Astuces simples qui changent tout
- Ne confondez pas métier et structure : si vous aimez le fond mais pas la pression, changez d’environnement plutôt que d’abandonner.
- Cherchez le levier proactif : anticiper, documenter, développer le self-service.
- Entretenez votre réseau sans gêne : garder le contact, demander conseil plus tard, créer des relations qui durent.
« “Quand on rencontre des personnes… il faut réussir à les maintenir dans notre réseau… Il ne faut pas avoir honte de faire appel à une personne plus tard.” »
Retours d’expérience : un parcours qui change de voie sans se renier
Le parcours décrit part d’une formation scientifique (ingénierie agronome, systèmes d’informations géographiques), passe par la recherche (climat/environnement), puis bifurque vers ce qui attire le plus : la gestion de projet. Cette expertise est ensuite utilisée en PME, puis en grand groupe, sur de grands programmes (clients cités : SNCF Réseaux, GRDF).
En 2019, un déclic : rejoindre une startup pour restructurer le delivery. Le poste évolue vers le coaching des équipes sur la relation client, les stratégies d’acquisition, et les indicateurs. En 2021 : prise de responsabilité en tant que VP Customer Success. Puis passage dans un réseau de franchises (eSport), avec gestion du parcours franchisé (onboarding, installation, support) et mission de restructuration/recrutement à l’international.
Repères chiffrés sur la franchise : environ 20 franchises ouvertes en France, 50 en cours d’ouverture, 1 ouverte à l’international et 10 en cours d’ouverture à l’international.
Évolutions et passerelles
- Évoluer : Responsable relation client → VP Customer Success ; pilotage plus stratégique ; management de managers ; structuration d’un service et recrutement international.
- Passerelles : gestion de projet/delivery → relation client ; animateur réseau (franchise) → relation client (même logique d’animation et de suivi après signature).
FAQ
Responsable relation client et Customer Success : c’est pareil ?
Dans les startups, le terme Customer Success est souvent utilisé pour désigner la relation client, avec une philosophie centrée sur la réussite du client.
Peut-on venir du marketing et aller vers le Customer Success ?
Deux voies citées : rester dans un secteur que vous connaissez déjà, ou suivre une formation courte via une école de customer success (recherche via LinkedIn).
La relation client existe-t-elle dans les franchises ?
Oui.
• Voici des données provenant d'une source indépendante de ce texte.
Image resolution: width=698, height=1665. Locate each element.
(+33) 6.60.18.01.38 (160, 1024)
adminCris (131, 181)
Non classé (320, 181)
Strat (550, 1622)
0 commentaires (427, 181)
Le métier peut se rapprocher de l’animation réseau : accompagner des franchisé·es après signature (onboarding, installation, support).
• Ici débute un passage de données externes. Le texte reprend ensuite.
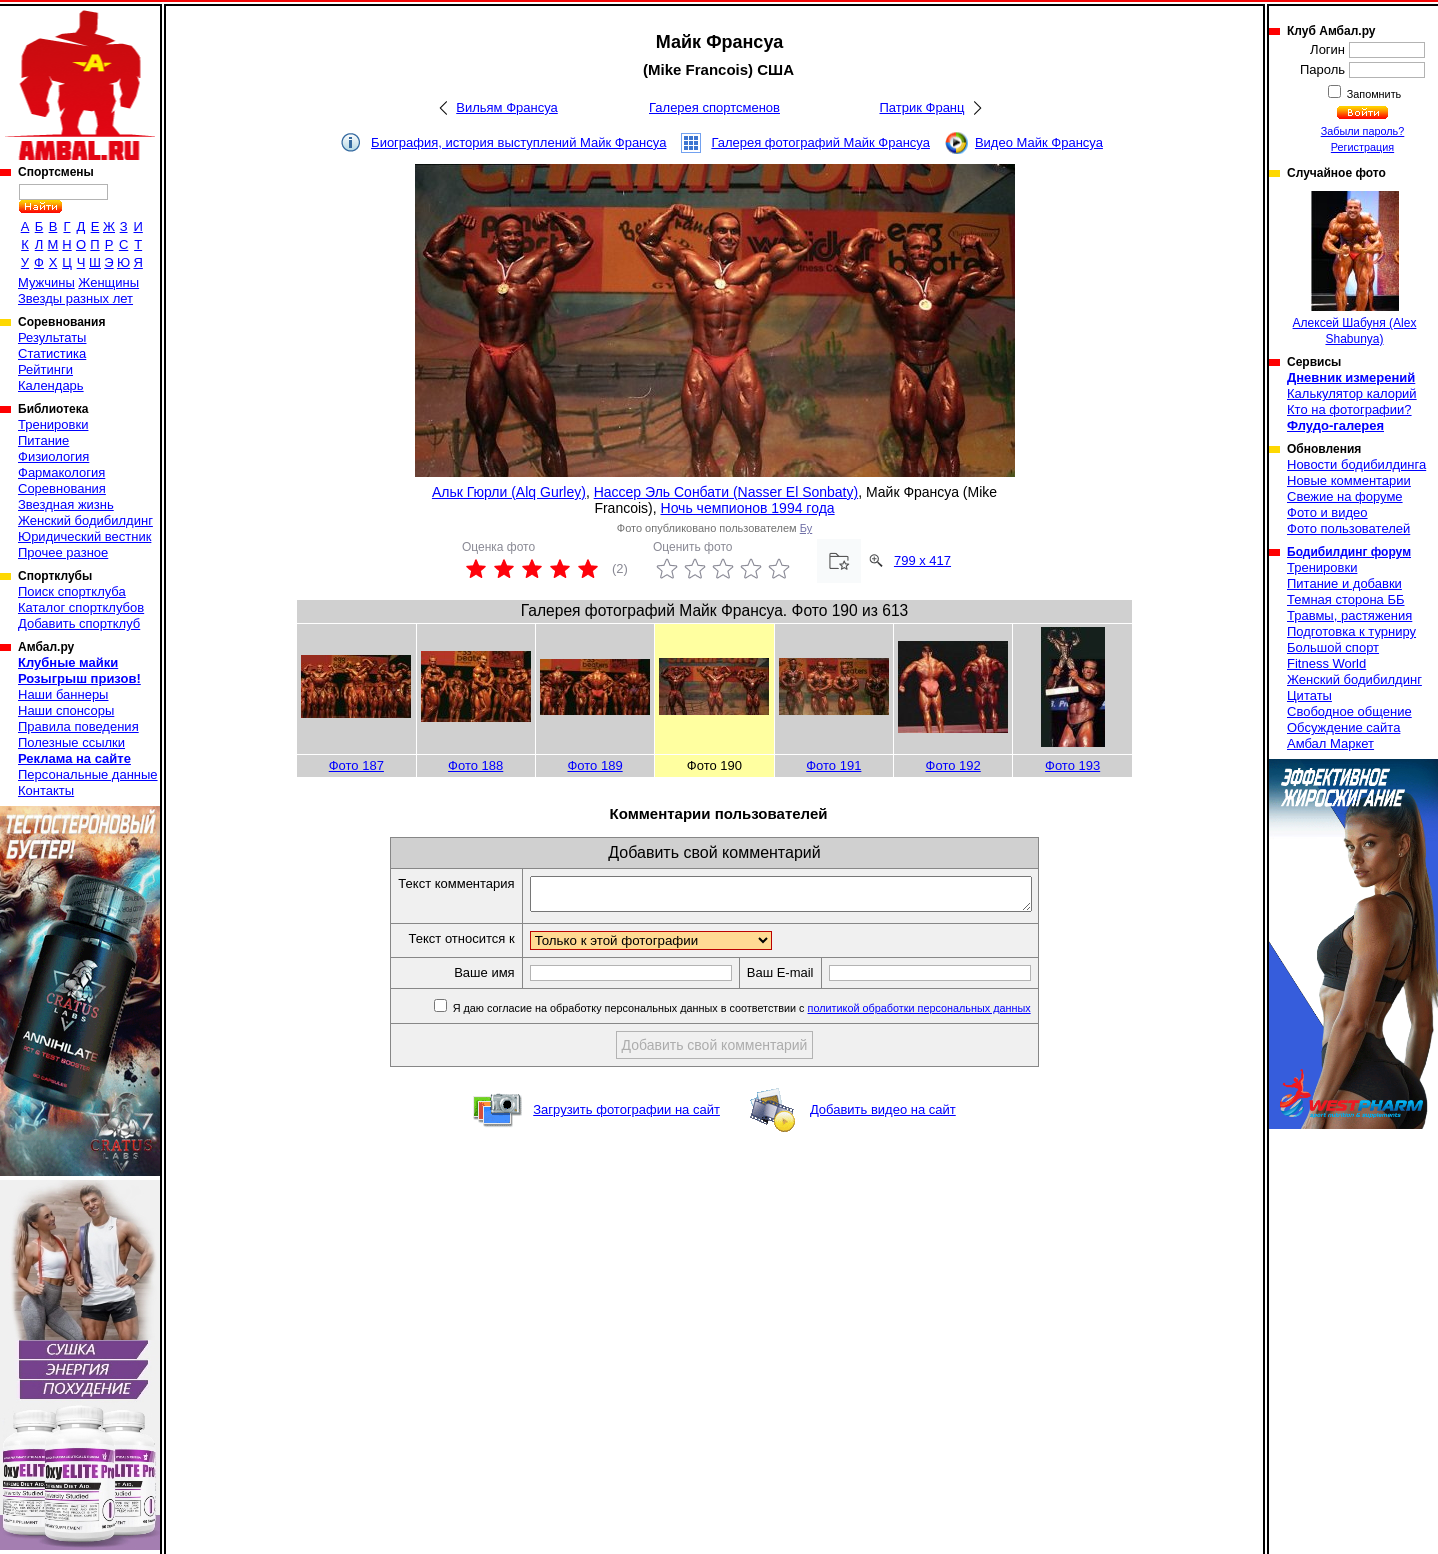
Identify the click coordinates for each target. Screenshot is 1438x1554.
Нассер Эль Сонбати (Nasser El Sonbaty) (726, 492)
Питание (43, 440)
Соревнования (62, 488)
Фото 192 (953, 765)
Est-ce un métier forcément stressant ?
Pas forcément. Il y a des moments où il faut être réactif, mais l’anticipation et le self-service permettent d’être proactif. Le stress dépend aussi de la criticité du service.
Quelles qualités sont indispensables ?
Rigueur, patience (et goût du contact humain), curiosité.
Ressources citées
- LinkedIn : recherche d’écoles/ formations courtes de customer success.
La posture juste : aider, connecter, et choisir son niveau de pression
Ce métier vous met face à un choix conscient : être au cœur de l’humain, sans vous noyer dans l’urgence. Quand l’équilibre est bon, vous sentez ce “petit battement de cœur” : une équipe qui progresse, un client qui respire, une situation qui se remet à avancer.
Un premier pas doux et utile : choisissez un secteur où la criticité vous ressemble, puis contactez deux personnes de votre réseau pour comprendre le rythme réel, les indicateurs de réussite, et ce qui rend ce métier vivable au quotidien.